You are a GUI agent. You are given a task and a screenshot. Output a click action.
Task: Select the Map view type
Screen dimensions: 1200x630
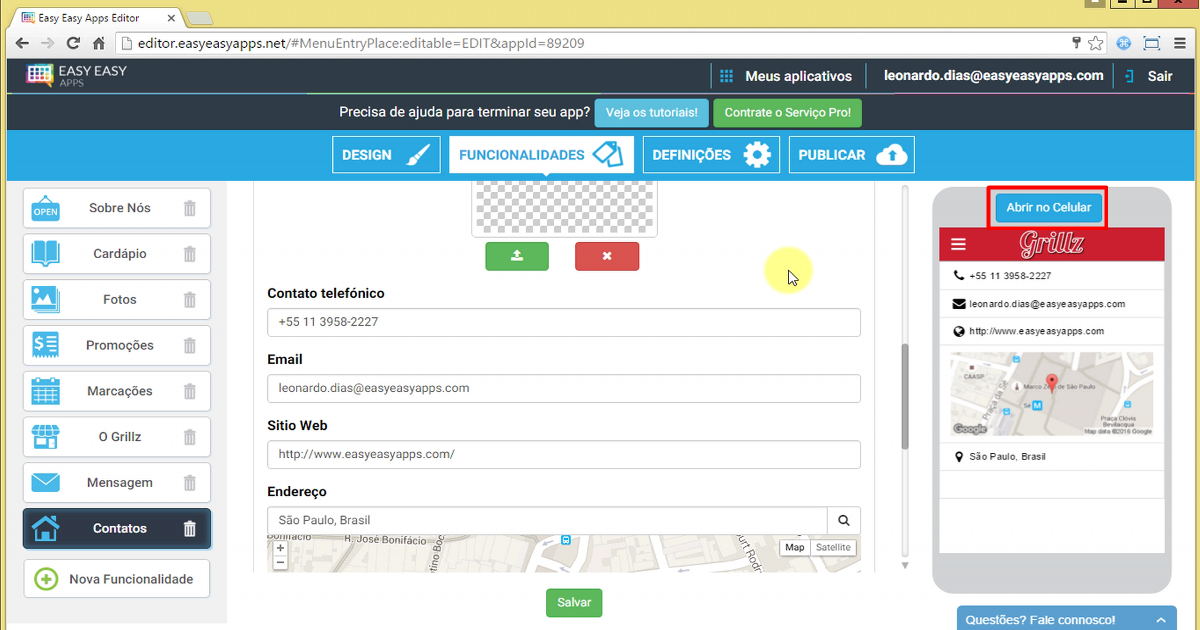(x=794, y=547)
---
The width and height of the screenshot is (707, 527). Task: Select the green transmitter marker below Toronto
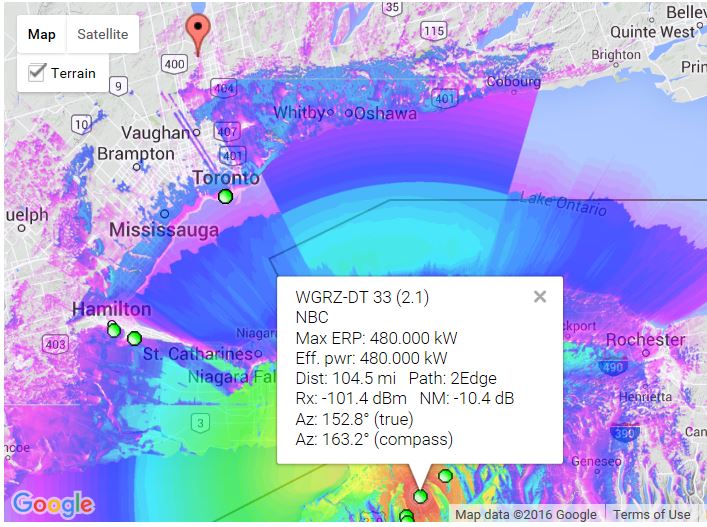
--
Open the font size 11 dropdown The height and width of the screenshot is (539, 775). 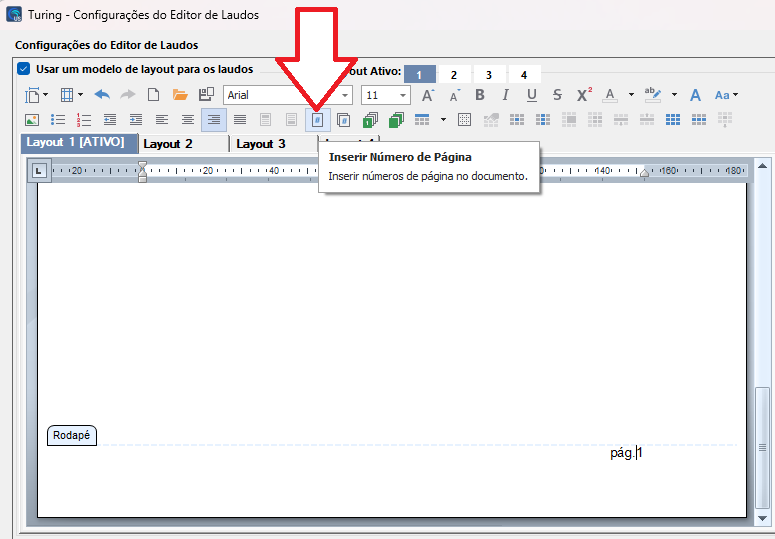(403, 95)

### [Work item]
Every line from the data above that contains "Select" must appear in the answer.

### [Response area]
Task: Select the Map view type
The width and height of the screenshot is (707, 527). Task: Select the green transmitter marker below Toronto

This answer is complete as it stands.